• **TASK OBJECTIVE**:
Copy the entries exactly as they appear, beginning with the line containing "The height and width of the screenshot is (907, 1283)." and ending after the line containing "[x=57, y=589]".

• **RECORDS PROVIDED**:
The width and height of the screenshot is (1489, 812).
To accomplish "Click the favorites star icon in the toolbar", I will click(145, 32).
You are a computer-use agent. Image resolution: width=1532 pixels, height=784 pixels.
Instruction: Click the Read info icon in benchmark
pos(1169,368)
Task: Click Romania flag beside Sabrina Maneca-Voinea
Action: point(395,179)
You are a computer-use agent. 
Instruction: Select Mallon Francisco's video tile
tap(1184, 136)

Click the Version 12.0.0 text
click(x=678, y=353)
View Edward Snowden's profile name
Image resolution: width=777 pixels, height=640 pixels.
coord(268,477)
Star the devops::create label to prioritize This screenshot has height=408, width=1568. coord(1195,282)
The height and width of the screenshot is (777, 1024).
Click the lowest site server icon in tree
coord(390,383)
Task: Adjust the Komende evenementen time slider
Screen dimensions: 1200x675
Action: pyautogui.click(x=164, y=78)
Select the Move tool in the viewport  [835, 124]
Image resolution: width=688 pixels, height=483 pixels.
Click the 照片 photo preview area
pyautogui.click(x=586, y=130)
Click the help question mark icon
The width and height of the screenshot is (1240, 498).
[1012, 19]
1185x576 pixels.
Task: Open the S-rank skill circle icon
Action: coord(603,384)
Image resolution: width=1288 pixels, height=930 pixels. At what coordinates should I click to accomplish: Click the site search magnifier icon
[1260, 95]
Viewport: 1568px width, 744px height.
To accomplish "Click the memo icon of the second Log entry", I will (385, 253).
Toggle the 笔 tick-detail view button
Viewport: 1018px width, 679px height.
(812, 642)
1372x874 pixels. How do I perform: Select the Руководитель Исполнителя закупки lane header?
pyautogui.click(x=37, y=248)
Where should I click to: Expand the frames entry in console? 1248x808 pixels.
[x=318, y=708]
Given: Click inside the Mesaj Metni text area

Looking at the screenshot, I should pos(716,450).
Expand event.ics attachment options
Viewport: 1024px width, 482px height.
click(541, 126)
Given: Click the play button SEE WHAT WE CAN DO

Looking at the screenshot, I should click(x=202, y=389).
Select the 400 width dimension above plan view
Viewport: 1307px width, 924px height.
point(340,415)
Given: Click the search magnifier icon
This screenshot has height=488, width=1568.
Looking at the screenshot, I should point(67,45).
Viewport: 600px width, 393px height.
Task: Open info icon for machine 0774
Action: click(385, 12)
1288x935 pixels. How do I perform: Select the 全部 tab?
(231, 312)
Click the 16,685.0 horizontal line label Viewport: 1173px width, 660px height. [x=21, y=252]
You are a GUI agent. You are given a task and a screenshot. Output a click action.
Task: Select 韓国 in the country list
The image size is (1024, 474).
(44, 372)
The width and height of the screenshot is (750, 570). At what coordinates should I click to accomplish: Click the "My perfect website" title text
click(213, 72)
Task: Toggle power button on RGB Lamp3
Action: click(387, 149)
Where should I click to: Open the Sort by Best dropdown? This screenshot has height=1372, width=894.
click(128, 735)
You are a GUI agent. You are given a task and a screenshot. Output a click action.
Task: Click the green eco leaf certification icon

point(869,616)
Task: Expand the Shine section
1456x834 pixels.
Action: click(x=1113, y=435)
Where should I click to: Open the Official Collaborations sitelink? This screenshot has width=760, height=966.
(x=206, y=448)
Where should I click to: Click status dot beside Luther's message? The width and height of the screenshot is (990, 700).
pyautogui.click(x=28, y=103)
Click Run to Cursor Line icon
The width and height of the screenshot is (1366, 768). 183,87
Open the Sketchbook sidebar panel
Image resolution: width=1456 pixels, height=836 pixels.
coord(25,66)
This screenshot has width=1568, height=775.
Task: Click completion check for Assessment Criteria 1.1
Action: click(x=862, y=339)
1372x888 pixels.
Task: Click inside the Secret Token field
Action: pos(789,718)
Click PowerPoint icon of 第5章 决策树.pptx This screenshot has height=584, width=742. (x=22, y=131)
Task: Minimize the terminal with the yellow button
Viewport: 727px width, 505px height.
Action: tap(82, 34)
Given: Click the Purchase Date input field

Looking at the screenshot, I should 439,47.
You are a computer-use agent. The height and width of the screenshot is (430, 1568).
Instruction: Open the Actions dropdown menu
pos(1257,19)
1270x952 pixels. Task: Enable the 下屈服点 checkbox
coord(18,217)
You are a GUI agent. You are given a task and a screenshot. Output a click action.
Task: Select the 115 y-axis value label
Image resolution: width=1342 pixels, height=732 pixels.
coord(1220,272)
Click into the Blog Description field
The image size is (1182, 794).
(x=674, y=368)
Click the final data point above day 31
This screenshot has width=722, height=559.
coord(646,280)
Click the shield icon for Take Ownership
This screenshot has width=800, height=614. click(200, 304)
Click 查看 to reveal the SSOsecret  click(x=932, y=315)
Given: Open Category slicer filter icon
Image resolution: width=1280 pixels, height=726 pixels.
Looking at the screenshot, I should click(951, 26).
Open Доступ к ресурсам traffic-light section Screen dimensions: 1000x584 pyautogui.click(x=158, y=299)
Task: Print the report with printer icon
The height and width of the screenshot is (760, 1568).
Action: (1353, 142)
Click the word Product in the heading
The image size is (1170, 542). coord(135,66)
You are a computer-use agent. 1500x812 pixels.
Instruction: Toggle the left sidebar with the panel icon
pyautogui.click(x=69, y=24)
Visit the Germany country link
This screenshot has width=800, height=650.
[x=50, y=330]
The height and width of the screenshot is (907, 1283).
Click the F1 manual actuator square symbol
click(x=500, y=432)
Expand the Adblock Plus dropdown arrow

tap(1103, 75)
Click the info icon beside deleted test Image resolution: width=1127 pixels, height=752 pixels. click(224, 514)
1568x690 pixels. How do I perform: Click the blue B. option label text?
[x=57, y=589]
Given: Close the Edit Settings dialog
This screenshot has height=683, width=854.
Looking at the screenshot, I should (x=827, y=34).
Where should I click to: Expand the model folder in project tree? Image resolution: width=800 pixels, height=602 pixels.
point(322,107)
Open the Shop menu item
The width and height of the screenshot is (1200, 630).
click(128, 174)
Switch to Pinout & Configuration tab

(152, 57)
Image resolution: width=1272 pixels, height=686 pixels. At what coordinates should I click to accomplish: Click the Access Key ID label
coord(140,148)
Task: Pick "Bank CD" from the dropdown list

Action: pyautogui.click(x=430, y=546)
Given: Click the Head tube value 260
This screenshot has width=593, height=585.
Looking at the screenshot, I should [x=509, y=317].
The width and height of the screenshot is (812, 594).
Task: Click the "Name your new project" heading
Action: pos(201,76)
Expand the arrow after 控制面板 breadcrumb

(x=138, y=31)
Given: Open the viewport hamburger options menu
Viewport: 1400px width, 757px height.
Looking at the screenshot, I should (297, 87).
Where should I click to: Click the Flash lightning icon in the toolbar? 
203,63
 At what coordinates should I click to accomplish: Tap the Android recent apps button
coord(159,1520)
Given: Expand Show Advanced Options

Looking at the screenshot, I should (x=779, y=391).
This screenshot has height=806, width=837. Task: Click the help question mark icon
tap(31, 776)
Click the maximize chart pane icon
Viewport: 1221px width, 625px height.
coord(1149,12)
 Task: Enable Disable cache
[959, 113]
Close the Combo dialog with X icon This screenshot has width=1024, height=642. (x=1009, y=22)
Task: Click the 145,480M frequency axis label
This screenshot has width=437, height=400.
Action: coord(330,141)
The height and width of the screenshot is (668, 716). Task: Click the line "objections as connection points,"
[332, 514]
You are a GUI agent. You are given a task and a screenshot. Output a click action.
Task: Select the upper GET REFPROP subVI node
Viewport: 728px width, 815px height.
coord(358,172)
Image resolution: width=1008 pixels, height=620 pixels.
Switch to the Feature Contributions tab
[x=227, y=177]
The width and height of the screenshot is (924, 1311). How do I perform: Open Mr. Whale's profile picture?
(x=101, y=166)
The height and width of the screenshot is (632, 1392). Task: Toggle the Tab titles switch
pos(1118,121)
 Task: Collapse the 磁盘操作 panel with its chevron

• **WORKED SOLUTION**:
The height and width of the screenshot is (907, 1283).
Click the F1 manual actuator square symbol
click(x=500, y=432)
Expand the Adblock Plus dropdown arrow

tap(1103, 75)
Click the info icon beside deleted test Image resolution: width=1127 pixels, height=752 pixels. click(224, 514)
1568x690 pixels. How do I perform: Click the blue B. option label text?
[x=57, y=589]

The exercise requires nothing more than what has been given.